Wie in jedem Jahr, frage ich mich auch in diesem wieder, welche Bedeutung Weihnachten und die Adventszeit eigentlich (noch) haben. Eines steht fest, ich mag das Leuchten und Strahlen der Lichter, Kugeln, Sterne und was sonst noch so alles zur Weihnachtszeit aufgeboten wird. Ganz praktisch gesehen, macht das ja auch Sinn, in der dunklen Jahreszeit. Aber ich werde auch ein wenig nachdenklich. Warum denken wir häufig nur in dieser Zeit daran, etwas für andere Menschen zu tun? Warum können wir uns nicht das ganze Jahr über engagieren und helfen, Geld spenden und dafür sorgen, dass die Welt ein wenig besser wird? Die meisten Erwachsenen, die ich kenne, sind eher gegen dieses ganze weihnachtliche Getue und froh, wenn der Rummel wieder vorbei ist. Ok, ein oder zwei Gläser Glühwein oder Eierpunsch mit Freunden auf dem Weihnachtsmarkt, aber dann reicht es auch mit dem Theater.
Dass die Adventszeit die Vorbereitung ist auf Weihnachten, sprich, die Geburt Christi, sollte ja hinlänglich bekannt sein. Ich denke aber, dass es heute vielmehr eine Zeit liebgewordener Rituale für die meisten Menschen ist. Neben der Weihnachtsbeleuchtung in den Straßen (über deren Sinn und Unsinn bezüglich Klimaerwärmung und Energieverschwendung wir ein anderes Mal reden könnten), gibt es eben besagte Weihnachtsmärkte und die mehr oder weniger geschmackvoll geschmückten Häuser und Wohnungen. Es riecht (zumindest in Deutschland) nach Plätzchen und Bratapfel und (hier wie da) quellen die unvermeidlichen Weihnachts-Schlager aus allen Lautsprechern. Und wir sind bereit, soweit möglich, etwas tiefer in die Taschen zu greifen, um etwas abzugeben von dem, was wir haben, und was anderen fehlt. Rituale sind wichtig und hilfreich (siehe auch MM 48/2021) und gerade nach zwei Jahren, in denen wir so manche liebgewonnene Gewohnheit rund um Weihnachten verschmerzen mussten, freuen wir uns, dass so vieles jetzt wieder machbar ist.

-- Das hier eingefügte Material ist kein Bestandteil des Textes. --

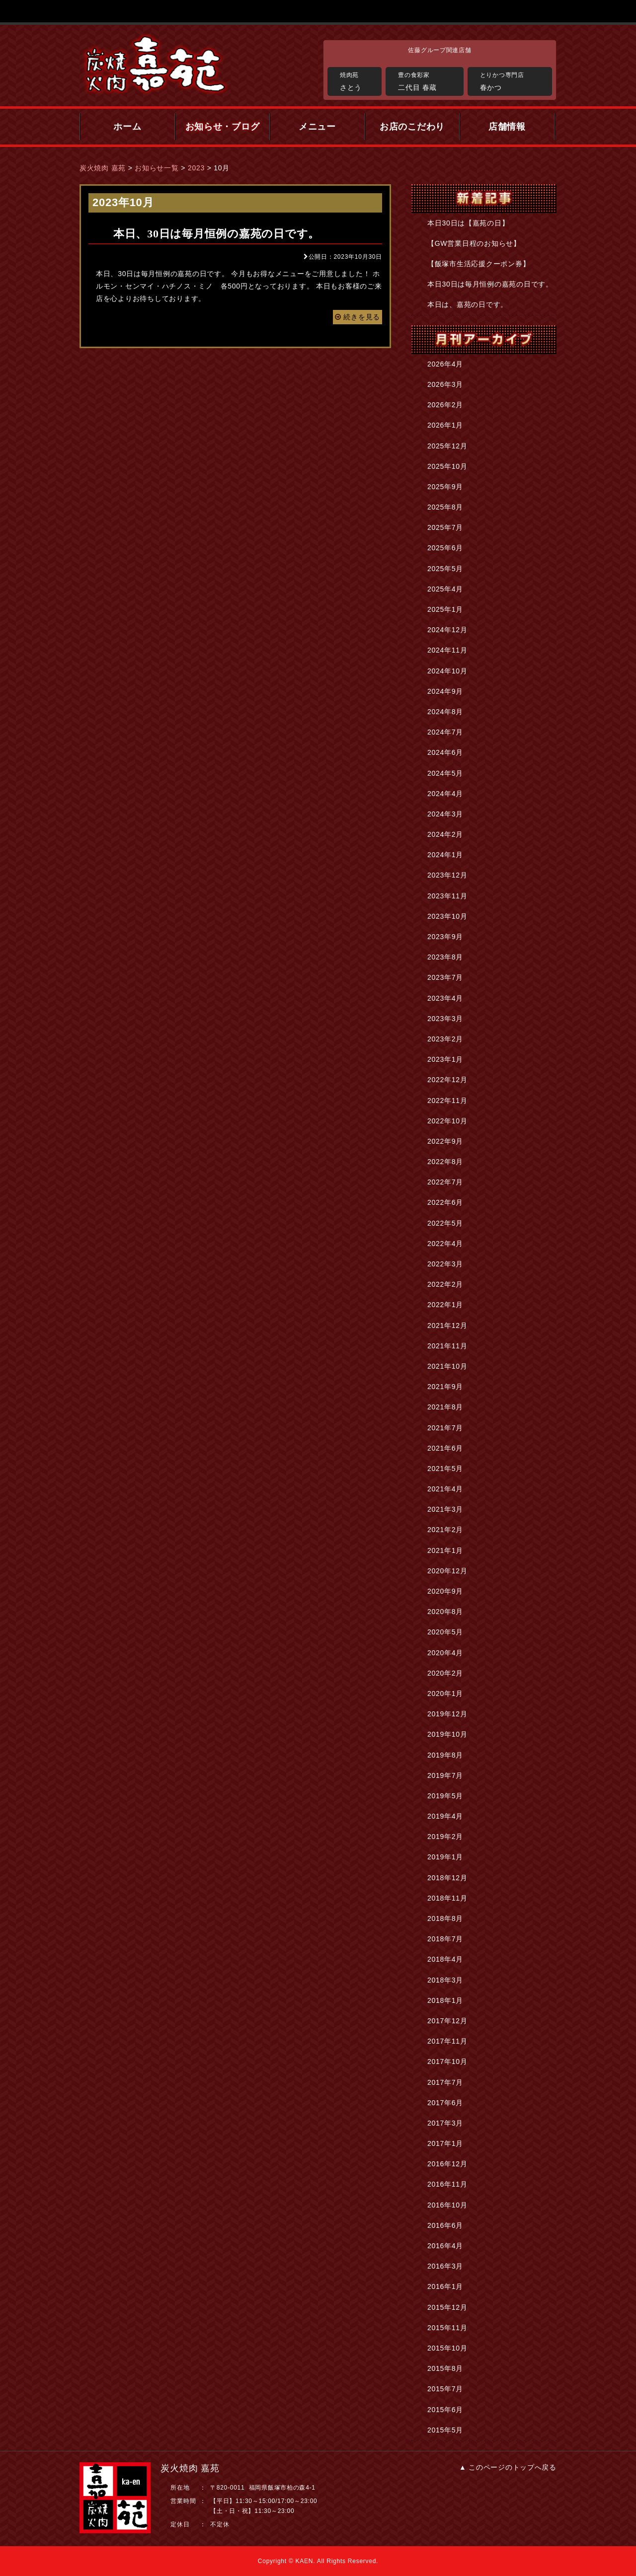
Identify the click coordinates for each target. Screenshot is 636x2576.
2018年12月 (447, 1878)
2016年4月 (445, 2246)
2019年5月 (445, 1796)
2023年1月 (445, 1059)
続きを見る (357, 317)
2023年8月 (445, 957)
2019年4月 (445, 1816)
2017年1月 (445, 2143)
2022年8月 (445, 1162)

Übrigens versuchen die Menschen schon seit vielen Jahrtausenden, in den dunklen Winternächten rund um die Jahreswende die bösen Geister zu vertreiben. Mit Einführung des Christentums kamen weitere Bräuche dazu. Und dass diese oft gar nicht so alt sind, wie wir annehmen, liest man auf der Internetseite Planet Wissen: Althergebrachtes Brauchtum gilt uns heute als etwas Ursprüngliches, Volkstümliches. Doch das stimmt nicht immer: Das Christkind zum Beispiel ist nicht aus einem Volksbrauch entstanden. Es wurde von Martin Luther als Weihnachtsfigur erfunden, die statt des Heiligen Nikolaus die Weihnachtsgeschenke bringt. Die Protestanten lehnten die katholische Heiligenverehrung ab. Meist stellt ein verschleiertes Mädchen in weißem Kleid das Christkind dar. Noch jünger als das Christkind ist der Weihnachtsmann. Allerdings weiß man nicht genau, wer diesen abgewandelten Nikolaus erfunden hat. Als erster erwähnte ihn Hoffmann von Fallersleben in seinem bekannten Lied „Morgen kommt der Weihnachtsmann” (1835). Seitdem steht er als Gabenbringer in starker Konkurrenz zum Christkind und hat es vielerorts ersetzt. Mit dem „Santa Claus” aus den USA bekam er seit 1863 wirksame Unterstützung.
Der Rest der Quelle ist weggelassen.